Building with Open AI

Step 1: Verify Docker Installation

First, let’s verify that Docker is properly installed and open in your system. Open your terminal (Command Prompt on Windows) and run:

docker --version

You should see the Docker version information if it's installed correctly. If not, you might want to revisit the prerequisites and the Docker Basics section.

Step 2: Clone the LLM App Templates Repository

Next, clone the llm-app repository from GitHub. This repository contains all the files you’ll need.
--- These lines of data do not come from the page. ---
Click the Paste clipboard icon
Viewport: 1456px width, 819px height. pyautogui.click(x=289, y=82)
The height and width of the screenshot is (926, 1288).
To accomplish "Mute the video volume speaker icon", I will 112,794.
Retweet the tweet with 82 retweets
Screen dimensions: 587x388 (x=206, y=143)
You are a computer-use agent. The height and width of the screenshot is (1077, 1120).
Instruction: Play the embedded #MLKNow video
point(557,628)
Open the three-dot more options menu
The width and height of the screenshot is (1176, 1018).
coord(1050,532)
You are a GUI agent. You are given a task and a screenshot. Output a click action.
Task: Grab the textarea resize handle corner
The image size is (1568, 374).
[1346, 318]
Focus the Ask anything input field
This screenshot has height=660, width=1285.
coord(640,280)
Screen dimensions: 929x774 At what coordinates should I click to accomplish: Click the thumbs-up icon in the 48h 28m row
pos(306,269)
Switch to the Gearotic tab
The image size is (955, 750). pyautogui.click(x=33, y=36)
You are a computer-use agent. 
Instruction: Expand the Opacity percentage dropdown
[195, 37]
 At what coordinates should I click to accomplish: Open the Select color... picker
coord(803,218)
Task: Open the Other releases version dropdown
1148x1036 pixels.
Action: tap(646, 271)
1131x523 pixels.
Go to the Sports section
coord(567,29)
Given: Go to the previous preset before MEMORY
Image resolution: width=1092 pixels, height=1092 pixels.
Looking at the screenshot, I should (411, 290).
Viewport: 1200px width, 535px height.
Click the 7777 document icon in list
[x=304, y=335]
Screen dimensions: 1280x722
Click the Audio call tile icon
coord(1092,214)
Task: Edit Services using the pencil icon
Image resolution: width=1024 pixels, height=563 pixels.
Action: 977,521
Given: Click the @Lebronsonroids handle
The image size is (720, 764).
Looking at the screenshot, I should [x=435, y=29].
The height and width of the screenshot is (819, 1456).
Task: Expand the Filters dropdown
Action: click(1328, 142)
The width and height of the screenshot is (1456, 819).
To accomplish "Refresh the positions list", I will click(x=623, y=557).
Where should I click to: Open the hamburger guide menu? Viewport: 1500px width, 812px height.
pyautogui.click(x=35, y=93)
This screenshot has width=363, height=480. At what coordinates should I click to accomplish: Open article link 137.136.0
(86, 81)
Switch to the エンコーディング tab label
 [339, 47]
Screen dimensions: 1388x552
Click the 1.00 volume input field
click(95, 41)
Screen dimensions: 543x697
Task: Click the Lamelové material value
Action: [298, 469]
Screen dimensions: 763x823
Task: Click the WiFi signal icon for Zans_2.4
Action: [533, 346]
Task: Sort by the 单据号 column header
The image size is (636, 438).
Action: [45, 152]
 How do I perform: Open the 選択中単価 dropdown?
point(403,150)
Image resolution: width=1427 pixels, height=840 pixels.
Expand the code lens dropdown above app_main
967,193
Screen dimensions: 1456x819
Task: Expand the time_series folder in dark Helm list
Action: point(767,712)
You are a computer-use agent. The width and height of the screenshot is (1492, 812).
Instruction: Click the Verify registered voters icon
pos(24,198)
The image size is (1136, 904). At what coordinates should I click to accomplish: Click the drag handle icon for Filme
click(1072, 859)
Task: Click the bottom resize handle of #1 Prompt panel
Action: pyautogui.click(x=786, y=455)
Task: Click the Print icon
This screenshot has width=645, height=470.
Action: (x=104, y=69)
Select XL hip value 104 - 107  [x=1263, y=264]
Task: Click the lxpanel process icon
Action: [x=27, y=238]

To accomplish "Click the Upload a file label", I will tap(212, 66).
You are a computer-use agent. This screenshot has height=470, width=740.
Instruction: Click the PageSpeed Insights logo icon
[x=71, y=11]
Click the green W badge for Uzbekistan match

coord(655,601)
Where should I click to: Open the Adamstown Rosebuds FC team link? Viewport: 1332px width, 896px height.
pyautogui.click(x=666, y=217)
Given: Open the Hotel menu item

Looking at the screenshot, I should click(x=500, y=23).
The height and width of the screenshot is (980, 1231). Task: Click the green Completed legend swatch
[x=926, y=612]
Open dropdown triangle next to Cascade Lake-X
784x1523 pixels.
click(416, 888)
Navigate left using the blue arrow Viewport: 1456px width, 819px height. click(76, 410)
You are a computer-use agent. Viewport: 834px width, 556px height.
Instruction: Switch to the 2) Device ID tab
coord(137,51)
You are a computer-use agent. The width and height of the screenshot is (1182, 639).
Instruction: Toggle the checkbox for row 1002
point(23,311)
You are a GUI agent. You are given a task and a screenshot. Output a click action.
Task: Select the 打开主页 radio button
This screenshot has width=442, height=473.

git clone https://github.com/pathwaycom/llm-app.git

If you get an error because you have previously cloned an older version of the llm-app repository, ensure you're in the correct repository directory and update it using:

git pull

This will update your local repository with the latest changes from the remote repository.

Step 3: Navigate to the relevant project directory

Change to the directory where the example is located.

cd examples/pipelines/demo-question-answering

Step 4: Changes in the app.py file

In the Pathway LLM App repo (which you’ve already starred ⭐), you’ll see the demo question-answering template that uses YAML files to help you quickly set up the pipeline.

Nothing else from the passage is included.